» ASSIGNMENT: Among the records below, find the line with "Given: Select Education" and the line with "Where should I". Set down both and every line between, exactly and with no pictures, but nothing else.

» THE INPUT:
= Beginning of Section =

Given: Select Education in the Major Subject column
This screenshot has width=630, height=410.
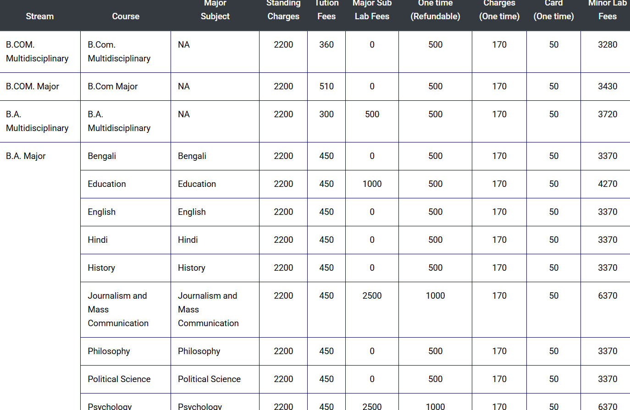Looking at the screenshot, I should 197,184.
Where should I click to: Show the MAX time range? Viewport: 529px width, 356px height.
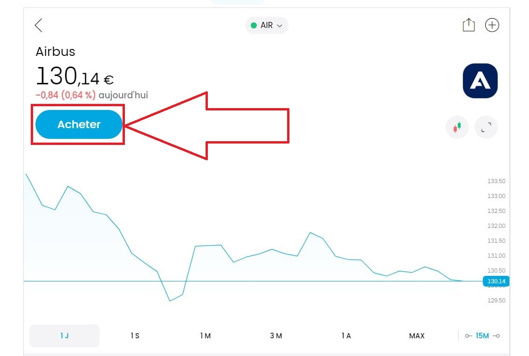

= End of Section =
= Beginning of Section =

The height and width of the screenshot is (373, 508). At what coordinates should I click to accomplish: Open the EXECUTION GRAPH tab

= End of Section =

» WRITTEN SOLUTION:
Given: Select Education in the Major Subject column
This screenshot has width=630, height=410.
Looking at the screenshot, I should 197,184.
Where should I click to: Show the MAX time range? Viewport: 529px width, 356px height.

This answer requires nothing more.